Coincidentally, Carla Perez of Ecuador summited Everest on May 23 as well, becoming the first woman from Latin America to summit without supplemental
oxygen. On May 24, Cory Richards of the #EverestNoFilter expedition summited in similar style, but his partner Adrian Ballinger was forced to turn
around before the top.
Rock and Ice interviewed Arnot to learn more about her climb.
Q&A with Melissa Arnot:
Why did you keep this ascent as secret?
It was really important to me to focus on my objective and not the attention associated to it. I have been working towards this goal for the last seven
years, so I really wanted to skim away all the distractions.
Was summiting without oxygen more difficult than you expected?
In many ways, summiting was easier then I thought. Descending was much more difficult. It’s amazing how quickly I became exhausted, and how much harder
everything got as more time passed. That was a surprise.
What was the scariest part of the climb?
I think all of the variables are the scariest part! So much can go wrong… and it’s such a long climb. You need a lot of luck and a lot alignment.
What does it mean to you to have two Everest records?
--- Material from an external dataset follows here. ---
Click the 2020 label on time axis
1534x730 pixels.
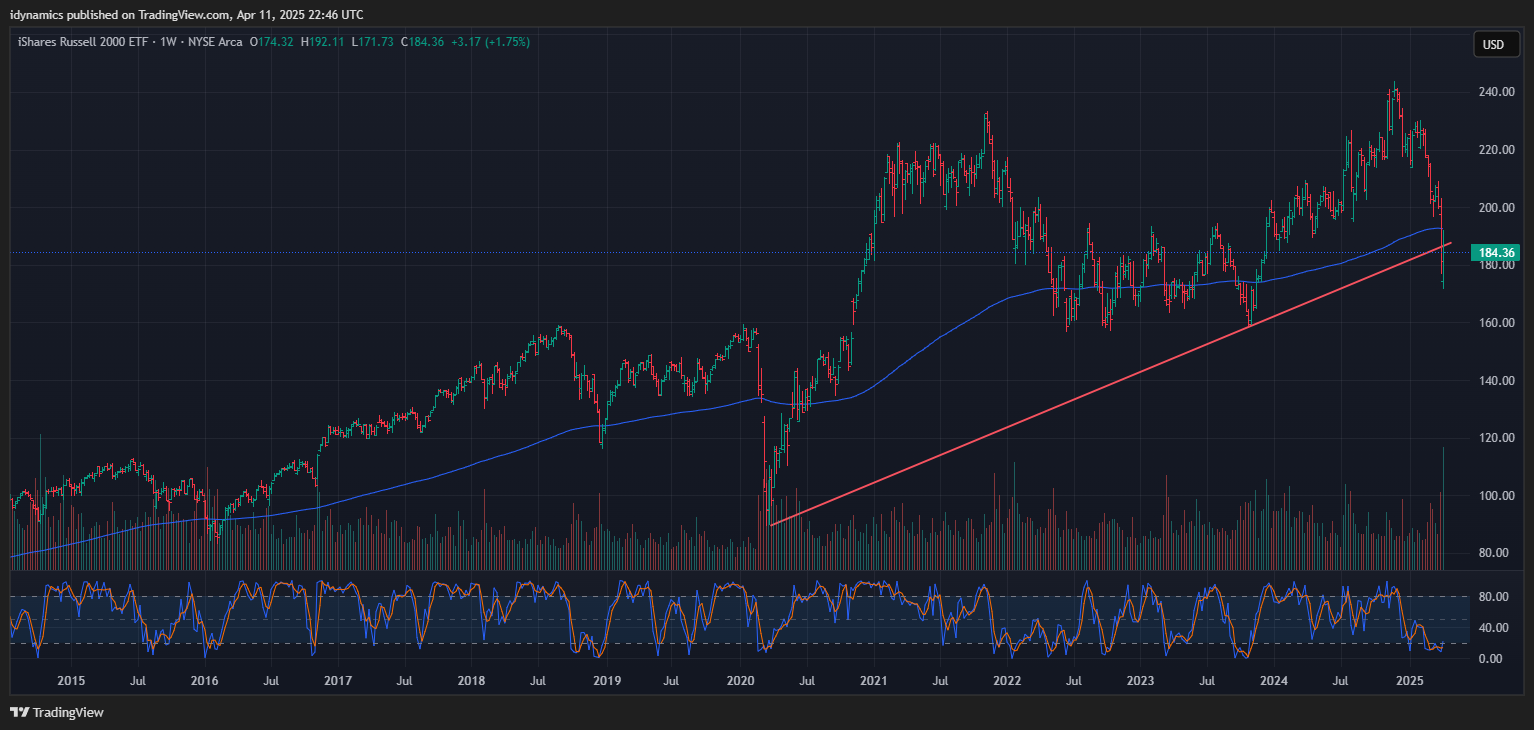pyautogui.click(x=741, y=681)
The records aren’t what drives me… it’s sort of a surprise that I have them, but pretty exciting, nonetheless.
How did you prepare for your climb?
I have been preparing for seven years for this! I take training very seriously, with a combo of cardio and strength and a dedicated program that lasts
about 10 weeks. I didn’t want my fitness to be what turned me back.
What were your emotions when you reached the summit?
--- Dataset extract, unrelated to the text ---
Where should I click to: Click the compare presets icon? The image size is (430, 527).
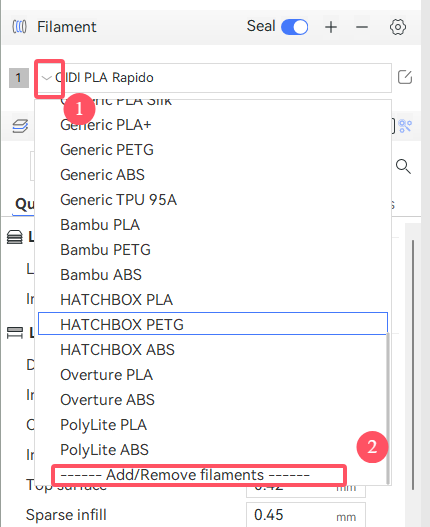pos(405,126)
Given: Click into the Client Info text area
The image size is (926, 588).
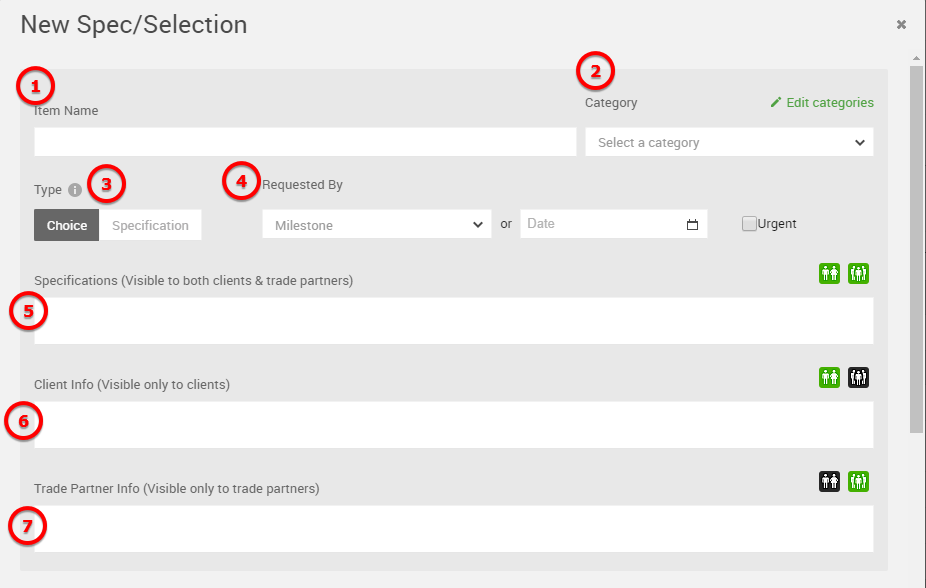Looking at the screenshot, I should pos(453,425).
I’m typically not a very emotional person, but I cried on the summit and at Base Camp. I couldn’t believe I actually did it.
What message do you hope the climbing community takes away from this ascent?
It isn’t the most hardcore climb, but it was my dream. I followed that dream—regardless of what other peoples’ dreams were—and it meant everything
to me. I hope others do what means most to them. That should be what climbing is about: pushing yourself in your own way to see what’s possible.